The next section referring to eigenvalues allows you to see both in terms of inertia explained and proportion explained which axes contribute significantly to the explanatory "power" of the CCA (the Constrained
part of the table above) and the unexplained "variance" (the Unconstrained
part of the table above.
The next section contains the ordination scores. Think of these as the coordinates of the points in the triplot. For some reason you show the site scores in the output above, but they would normally be there. Note that these have been scaled - by default this is using scaling = 2
- so site points are at their weighted average of the species scores IIRC etc.

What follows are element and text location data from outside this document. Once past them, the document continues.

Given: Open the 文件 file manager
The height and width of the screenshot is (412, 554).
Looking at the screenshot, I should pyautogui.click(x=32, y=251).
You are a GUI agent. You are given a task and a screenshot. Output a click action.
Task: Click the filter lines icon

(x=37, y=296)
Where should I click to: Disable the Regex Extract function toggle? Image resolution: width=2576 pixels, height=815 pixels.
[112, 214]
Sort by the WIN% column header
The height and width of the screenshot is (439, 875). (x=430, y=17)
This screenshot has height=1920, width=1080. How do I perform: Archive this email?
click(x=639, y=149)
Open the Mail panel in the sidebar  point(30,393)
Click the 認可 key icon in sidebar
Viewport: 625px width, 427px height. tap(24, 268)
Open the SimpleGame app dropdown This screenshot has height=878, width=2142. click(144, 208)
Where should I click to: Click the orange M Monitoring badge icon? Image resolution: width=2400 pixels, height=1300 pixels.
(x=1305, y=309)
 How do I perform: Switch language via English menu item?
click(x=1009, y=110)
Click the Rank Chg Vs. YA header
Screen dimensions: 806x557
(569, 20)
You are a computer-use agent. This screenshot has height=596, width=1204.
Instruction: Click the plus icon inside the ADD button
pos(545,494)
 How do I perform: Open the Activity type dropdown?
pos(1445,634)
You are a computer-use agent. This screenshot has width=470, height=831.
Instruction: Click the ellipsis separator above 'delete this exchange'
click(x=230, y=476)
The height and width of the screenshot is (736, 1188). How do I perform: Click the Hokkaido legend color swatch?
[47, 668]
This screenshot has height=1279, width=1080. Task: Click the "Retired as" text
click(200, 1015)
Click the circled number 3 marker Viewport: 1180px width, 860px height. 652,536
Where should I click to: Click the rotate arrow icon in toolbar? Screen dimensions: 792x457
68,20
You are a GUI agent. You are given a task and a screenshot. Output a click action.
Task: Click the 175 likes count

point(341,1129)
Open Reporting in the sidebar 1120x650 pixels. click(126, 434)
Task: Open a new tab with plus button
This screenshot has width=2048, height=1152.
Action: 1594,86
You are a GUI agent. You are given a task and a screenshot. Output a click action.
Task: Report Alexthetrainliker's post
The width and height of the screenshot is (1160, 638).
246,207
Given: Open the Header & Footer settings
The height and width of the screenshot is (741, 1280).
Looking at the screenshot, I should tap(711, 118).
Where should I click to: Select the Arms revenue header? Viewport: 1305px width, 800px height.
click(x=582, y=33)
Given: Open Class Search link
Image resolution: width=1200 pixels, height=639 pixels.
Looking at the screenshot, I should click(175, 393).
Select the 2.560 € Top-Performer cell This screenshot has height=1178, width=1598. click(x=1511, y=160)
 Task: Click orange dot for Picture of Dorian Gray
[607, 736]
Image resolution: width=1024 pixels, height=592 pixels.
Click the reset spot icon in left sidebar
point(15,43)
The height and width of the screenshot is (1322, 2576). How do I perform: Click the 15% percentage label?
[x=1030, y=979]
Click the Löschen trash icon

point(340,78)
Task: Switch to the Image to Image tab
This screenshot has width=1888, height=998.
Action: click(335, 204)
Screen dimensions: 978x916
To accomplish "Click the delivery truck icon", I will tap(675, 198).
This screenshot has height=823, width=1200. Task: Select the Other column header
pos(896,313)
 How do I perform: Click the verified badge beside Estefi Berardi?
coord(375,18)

The "Biplot" scores are the locations of the arrow heads or the labels on the arrows - I forget exactly how the plot is drawn now.
All of them are important - if you think the triplot is important an interpretable, it is based entirely on the information reported by summary()
. If you have specific questions to ask of the data, then perhaps only certain sections will be of paramount importance to you.
However, StackOverflow is not the place to ask such questions of a statistical nature.